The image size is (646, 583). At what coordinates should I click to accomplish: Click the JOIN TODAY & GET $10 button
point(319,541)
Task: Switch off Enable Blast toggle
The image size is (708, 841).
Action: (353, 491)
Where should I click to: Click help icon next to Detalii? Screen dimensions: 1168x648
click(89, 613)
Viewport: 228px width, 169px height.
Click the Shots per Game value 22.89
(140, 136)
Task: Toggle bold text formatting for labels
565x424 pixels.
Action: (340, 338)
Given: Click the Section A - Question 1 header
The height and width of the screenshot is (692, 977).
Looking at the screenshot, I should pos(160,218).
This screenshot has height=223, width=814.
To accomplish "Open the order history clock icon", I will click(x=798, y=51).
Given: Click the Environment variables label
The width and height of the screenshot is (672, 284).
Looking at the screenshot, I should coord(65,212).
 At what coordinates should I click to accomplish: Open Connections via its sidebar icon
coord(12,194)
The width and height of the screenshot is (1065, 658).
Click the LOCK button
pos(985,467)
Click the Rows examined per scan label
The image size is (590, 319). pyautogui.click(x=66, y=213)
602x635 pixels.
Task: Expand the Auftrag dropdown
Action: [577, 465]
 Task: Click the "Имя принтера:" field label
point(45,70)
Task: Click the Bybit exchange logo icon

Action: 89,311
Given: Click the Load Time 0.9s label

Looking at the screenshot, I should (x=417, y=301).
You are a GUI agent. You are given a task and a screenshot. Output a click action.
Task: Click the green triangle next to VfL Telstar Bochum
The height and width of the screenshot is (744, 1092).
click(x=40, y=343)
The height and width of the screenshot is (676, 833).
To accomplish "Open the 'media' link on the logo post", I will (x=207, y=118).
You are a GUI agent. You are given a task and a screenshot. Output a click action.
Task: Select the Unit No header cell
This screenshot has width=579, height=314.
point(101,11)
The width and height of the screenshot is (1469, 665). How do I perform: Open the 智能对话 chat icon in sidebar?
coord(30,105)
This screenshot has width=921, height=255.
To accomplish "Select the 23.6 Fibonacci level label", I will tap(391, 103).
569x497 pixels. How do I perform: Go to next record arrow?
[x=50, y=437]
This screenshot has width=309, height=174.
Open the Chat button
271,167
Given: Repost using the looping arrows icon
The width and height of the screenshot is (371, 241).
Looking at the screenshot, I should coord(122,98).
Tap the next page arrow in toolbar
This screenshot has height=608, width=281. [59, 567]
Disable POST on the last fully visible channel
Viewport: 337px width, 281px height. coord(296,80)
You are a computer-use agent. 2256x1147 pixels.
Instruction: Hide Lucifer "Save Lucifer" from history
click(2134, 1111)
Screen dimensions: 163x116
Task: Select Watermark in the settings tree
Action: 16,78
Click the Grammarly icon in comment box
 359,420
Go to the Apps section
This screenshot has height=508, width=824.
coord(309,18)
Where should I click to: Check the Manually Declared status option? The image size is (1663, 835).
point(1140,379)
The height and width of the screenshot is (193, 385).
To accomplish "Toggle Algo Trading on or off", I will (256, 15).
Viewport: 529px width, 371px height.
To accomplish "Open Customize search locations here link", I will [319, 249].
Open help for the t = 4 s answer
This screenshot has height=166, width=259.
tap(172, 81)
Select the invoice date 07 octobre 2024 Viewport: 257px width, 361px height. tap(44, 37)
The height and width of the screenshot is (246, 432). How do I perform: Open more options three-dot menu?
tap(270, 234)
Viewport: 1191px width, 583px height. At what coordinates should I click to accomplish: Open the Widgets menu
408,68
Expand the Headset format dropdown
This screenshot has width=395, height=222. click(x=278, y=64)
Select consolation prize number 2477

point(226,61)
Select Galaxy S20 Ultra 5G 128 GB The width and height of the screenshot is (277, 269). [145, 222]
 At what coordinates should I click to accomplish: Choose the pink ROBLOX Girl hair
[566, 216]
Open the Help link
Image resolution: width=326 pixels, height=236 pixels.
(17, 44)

■ ■ ■ ■ ■

## [EXERCISE BRIEF]
Would you please copy each line of the listing that contains the word "will"?

## [ANSWER FOR THE TASK]
To accomplish "Open the order history clock icon", I will click(x=798, y=51).
To accomplish "Open the 'media' link on the logo post", I will (x=207, y=118).
To accomplish "Select the 23.6 Fibonacci level label", I will tap(391, 103).
To accomplish "Toggle Algo Trading on or off", I will (256, 15).
To accomplish "Open Customize search locations here link", I will [319, 249].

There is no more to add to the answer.